Leser, Horizon Group bet on Kips Bay condos

Developers submit $105M offering plan for Manhattan development

Leser, Horizon Submit $105M Condo Plan for Manhattan Condos
Horizon Group's David Marom; rendering of 609 Second Avenue (Getty, ideamensch, Fischer + Makooi Architects)

Here come the condos.

Horizon Group and Leser Group recently filed their offering plan for the $105 million, 65-unit condo at 609 Second Avenue with the New York Attorney General. The 18-story building topped off this summer, according to New York YIMBY. If sold out, the average price per condo breaks down to $1.6 million.

PincusCo first reported the news. 

Higher interest rates are curbing New York condo sales. In October, sales of newly constructed condominium units fell to below pre-pandemic levels for the second consecutive month, according to Marketproof. At the same time, an uptick in inventory is likely: With the expiration of the property tax break 421a, developers will be more likely to build condos than rentals.

Developer Abraham Leser, a longtime player in Brooklyn real estate, bought tenements at the site in 2014 for $26.5 million. Leser purchased the four buildings at 609, 611, 613 and 615 Second Avenue from infamous art dealer Ely Sakhai. 

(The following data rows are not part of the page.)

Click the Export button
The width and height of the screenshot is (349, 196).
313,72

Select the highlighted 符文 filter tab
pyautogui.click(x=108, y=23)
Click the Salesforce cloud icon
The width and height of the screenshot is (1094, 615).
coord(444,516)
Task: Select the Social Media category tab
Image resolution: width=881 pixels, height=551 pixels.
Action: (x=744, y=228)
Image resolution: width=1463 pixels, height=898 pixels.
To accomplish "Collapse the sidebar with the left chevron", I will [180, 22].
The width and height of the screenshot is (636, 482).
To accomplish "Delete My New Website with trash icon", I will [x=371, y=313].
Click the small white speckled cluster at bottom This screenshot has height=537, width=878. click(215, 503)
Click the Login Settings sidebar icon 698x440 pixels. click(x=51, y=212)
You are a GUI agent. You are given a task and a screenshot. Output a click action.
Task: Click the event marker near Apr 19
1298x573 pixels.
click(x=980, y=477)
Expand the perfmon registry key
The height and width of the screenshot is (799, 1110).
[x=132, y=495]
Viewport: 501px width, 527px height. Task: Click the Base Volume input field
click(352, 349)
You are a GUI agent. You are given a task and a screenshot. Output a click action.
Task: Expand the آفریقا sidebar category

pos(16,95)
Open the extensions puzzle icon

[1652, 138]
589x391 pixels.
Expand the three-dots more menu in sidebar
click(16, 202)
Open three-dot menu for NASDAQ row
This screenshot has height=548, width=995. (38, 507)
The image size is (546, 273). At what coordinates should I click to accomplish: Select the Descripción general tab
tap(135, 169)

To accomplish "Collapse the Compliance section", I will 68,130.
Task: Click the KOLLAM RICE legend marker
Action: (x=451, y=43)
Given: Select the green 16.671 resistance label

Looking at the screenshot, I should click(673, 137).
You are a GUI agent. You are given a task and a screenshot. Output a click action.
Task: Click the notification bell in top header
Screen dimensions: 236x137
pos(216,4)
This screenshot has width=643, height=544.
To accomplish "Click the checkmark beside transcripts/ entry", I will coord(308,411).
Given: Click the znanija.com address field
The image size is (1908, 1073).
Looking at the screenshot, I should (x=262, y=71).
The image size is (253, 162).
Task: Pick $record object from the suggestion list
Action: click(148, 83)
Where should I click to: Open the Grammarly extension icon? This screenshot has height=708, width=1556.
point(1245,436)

Sign Up for the undefined Newsletter

Leser teamed up with David Marom’s Horizon Group and demolished the buildings. The developers filed plans for a 30-unit residential building on Second Avenue. The plans were modified to build a 66,552-square-foot building with 65 units.

Horizon and Leser secured a $58 million construction loan from Ponce Bank earlier this year, according to property records.

Fischer + Makooi Architect and ODA are the architects for the 18-story project, which stands out for its curved black brick balconies and copper-look walls.  Douglas Elliman’s Ariel Tirosh is handling sales.

The Leser Group was founded by Abraham Leser in the 1980s and has developed at least 30 projects with a total cost of $886 million, but has kept a low profile. Last year, the firm scored a $202 million construction loan for a commercial development in Bedford–Stuyvesant.